Но это были второстепенные вопросы. В главном вопросе — о рабстве — решение принимали штаты, которые отменили рабство в Новой Англии и Среднеатлантическом регионе, но при этом увековечили его в южном Делавэре. В конце двадцатого века, когда кажется, что федеральная власть простирается повсюду и на неё ссылаются для любых целей, трудно осознать, что на протяжении большей части девятнадцатого века правительство штатов, а не федеральное правительство символизировало государственную власть для большинства граждан. Так, в течение нескольких десятилетий после основания Республики вопрос о рабстве не входил в федеральную орбиту, и только благодаря каким-то особым ухищрениям даже его аспект мог быть вынесен на арену конгресса. Именно этот факт, а не какое-либо согласие по существу вопроса, привел к взрыву взрывоопасной проблемы.
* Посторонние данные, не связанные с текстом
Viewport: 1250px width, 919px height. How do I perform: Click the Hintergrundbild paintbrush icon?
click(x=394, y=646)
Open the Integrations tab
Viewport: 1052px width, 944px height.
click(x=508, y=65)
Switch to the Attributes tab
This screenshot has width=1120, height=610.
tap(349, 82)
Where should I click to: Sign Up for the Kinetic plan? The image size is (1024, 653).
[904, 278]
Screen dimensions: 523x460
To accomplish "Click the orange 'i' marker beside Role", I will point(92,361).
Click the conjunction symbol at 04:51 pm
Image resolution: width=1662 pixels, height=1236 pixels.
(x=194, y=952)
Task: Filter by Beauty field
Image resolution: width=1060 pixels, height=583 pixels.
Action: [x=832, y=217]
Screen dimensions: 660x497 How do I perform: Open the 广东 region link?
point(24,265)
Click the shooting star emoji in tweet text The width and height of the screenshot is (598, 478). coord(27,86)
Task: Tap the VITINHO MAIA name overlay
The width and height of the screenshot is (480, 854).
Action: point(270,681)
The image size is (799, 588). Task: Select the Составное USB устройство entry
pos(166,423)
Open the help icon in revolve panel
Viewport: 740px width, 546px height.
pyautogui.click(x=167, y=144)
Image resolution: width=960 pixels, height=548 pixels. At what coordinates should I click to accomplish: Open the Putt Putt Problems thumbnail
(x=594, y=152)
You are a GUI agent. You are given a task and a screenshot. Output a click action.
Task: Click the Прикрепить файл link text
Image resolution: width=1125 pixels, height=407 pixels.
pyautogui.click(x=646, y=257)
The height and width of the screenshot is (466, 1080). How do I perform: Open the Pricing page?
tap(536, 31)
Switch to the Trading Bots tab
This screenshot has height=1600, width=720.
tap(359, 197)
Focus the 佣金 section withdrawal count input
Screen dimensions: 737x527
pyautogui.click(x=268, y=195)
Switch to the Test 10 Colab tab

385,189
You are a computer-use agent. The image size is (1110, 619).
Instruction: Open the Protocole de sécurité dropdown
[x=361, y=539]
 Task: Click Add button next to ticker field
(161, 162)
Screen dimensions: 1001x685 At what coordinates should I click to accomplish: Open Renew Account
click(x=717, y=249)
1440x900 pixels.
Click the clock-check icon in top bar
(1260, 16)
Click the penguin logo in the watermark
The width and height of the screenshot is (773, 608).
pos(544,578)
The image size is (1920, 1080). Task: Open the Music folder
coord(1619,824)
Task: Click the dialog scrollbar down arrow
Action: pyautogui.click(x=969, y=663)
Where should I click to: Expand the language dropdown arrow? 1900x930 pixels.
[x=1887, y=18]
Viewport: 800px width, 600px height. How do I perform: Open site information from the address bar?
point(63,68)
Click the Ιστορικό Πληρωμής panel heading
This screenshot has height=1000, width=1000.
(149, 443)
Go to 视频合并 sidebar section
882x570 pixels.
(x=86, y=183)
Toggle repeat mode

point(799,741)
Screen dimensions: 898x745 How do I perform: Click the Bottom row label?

Однако было одно обстоятельство, которое сразу и неотвратимо переносило вопрос о рабстве на федеральный уровень. Это произошло, когда федеральное правительство получило юрисдикцию над западными землями, ещё не организованными и не принятыми в качестве штатов, где статус рабства был неопределенным. В 1787 году такие земли уже существовали, но Конгресс, при минимальных разногласиях между секциями, принял решение исключить рабство из Северо-Западной территории Ордонансом 1787 года. К югу от реки Огайо Кентукки вошёл в Союз как рабовладельческий штат, так и не став федеральной территорией, а западные земли, составлявшие большую часть Юго-Западной территории, а позднее территории Алабамы и Миссисипи, были уступлены Северной Каролиной и Джорджией с оговорками, что Конгресс не должен нарушать существующее положение рабства в этих районах. Таким образом, Конгресс был лишён полномочий, которые могли бы стать причиной раздора, и статус рабства был урегулирован на всей территории Соединенных Штатов, существовавшей на тот момент.